■ 作業内容: 以下のリストのうち、「What do you」を含む行から「my-account-link: Howdy, admin is」を含む行までを、1行につき1つの文字列として空行を除いたJSONリストの形に並べてください。画像は含めないでください。

■ 提供データ:
□ □ □
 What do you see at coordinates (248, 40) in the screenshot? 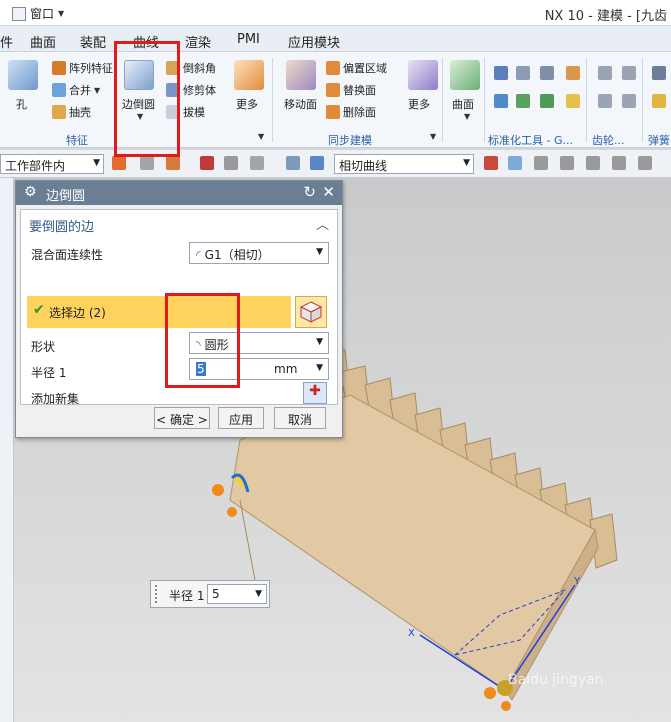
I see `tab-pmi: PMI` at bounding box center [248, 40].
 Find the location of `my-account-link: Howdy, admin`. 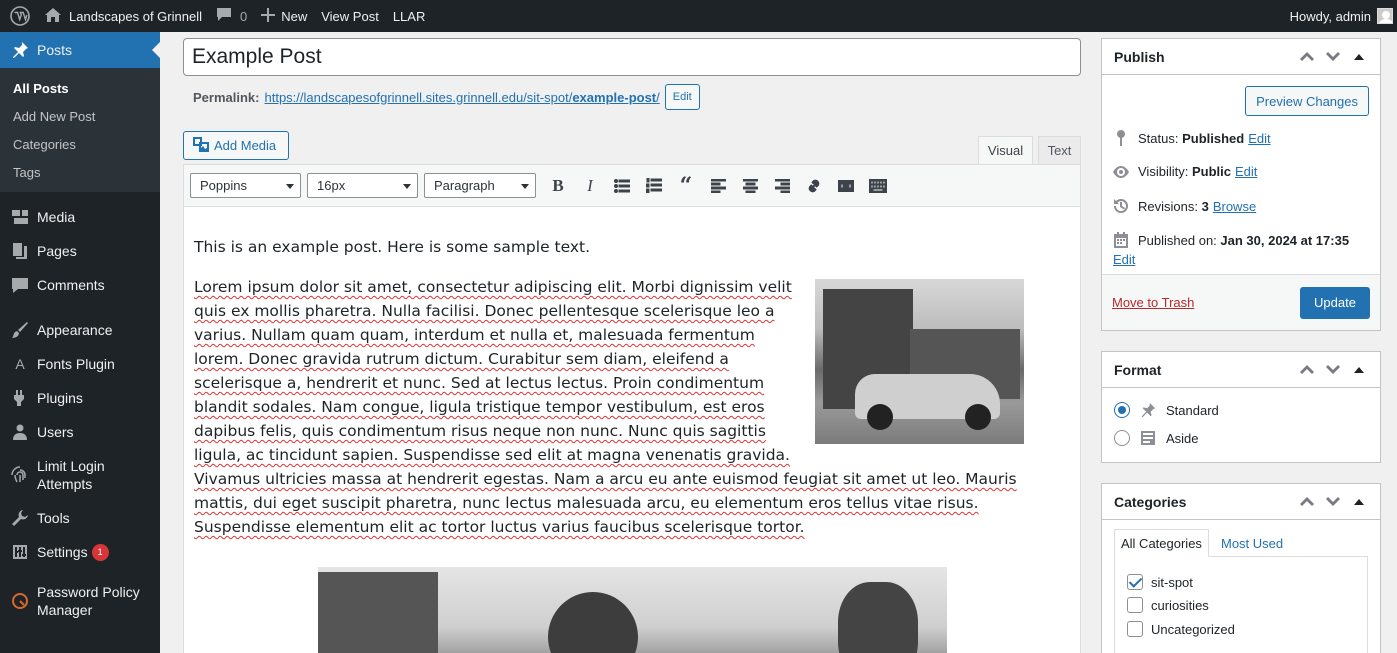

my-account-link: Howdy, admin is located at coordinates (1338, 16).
□ □ □
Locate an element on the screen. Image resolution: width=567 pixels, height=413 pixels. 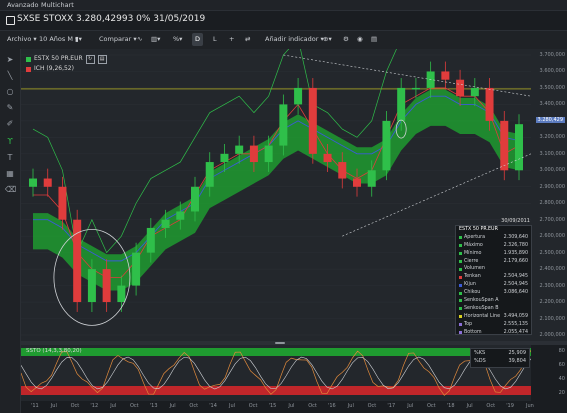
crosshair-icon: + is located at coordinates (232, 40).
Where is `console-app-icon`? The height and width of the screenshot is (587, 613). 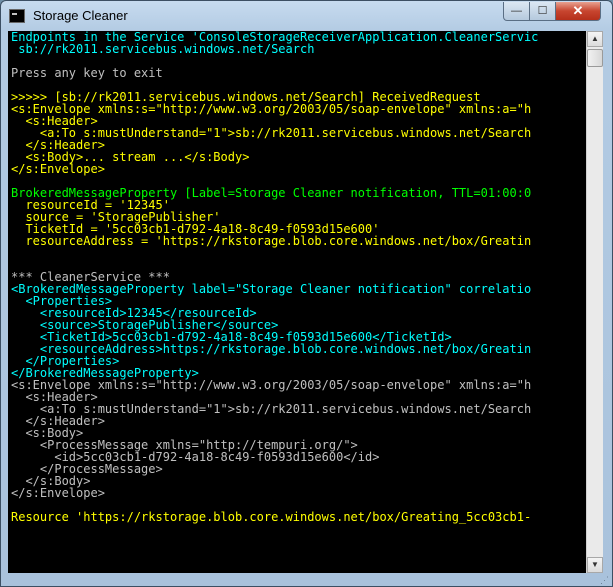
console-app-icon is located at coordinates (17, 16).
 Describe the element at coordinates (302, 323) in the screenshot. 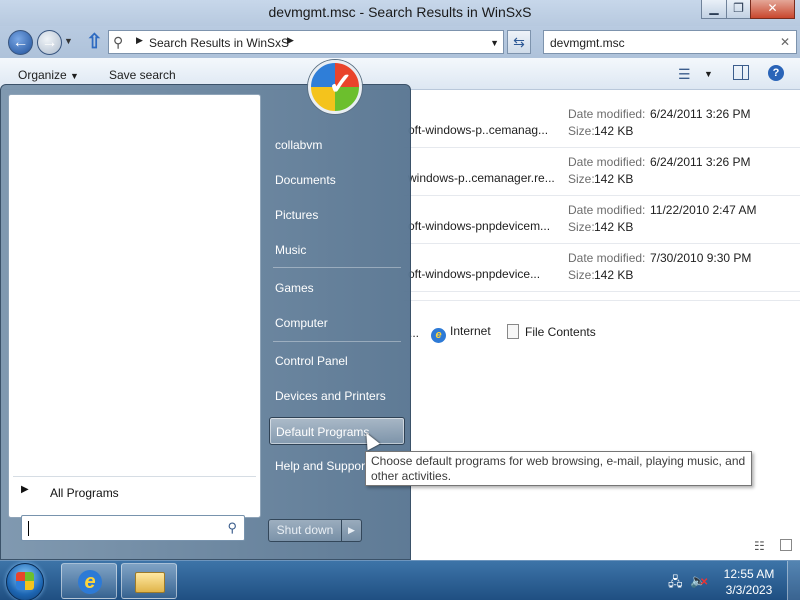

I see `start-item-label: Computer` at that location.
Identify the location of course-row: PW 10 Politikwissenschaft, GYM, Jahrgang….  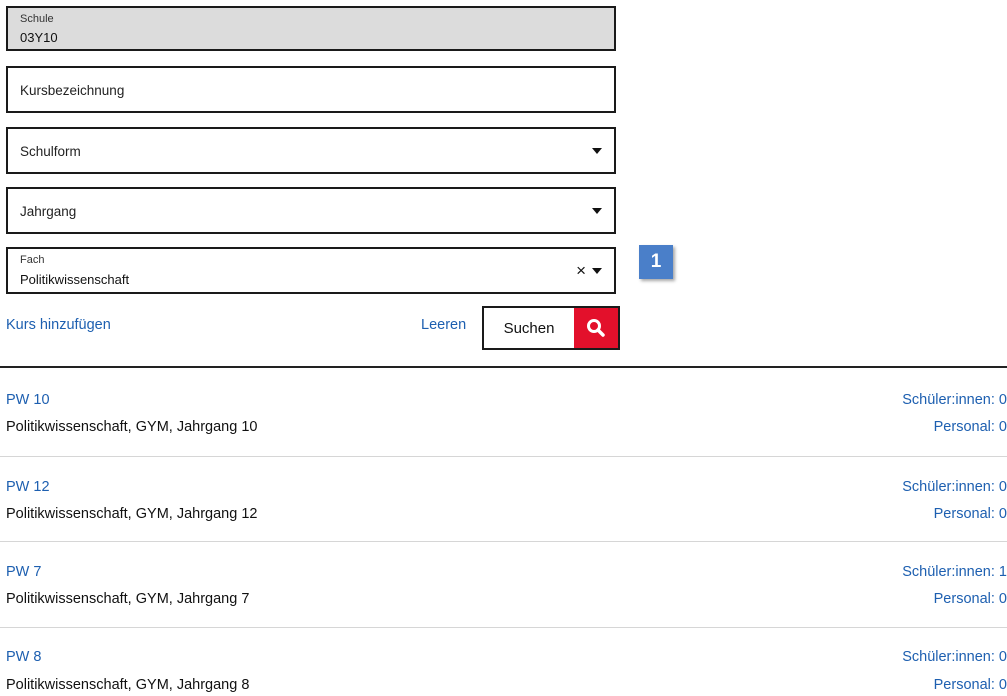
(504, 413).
□ □ □
■ 解答:
[
  " What do you see at coordinates (248, 40) in the screenshot? ",
  "I see `tab-pmi: PMI` at bounding box center [248, 40].",
  " Find the location of `my-account-link: Howdy, admin`. ",
  "my-account-link: Howdy, admin is located at coordinates (1338, 16)."
]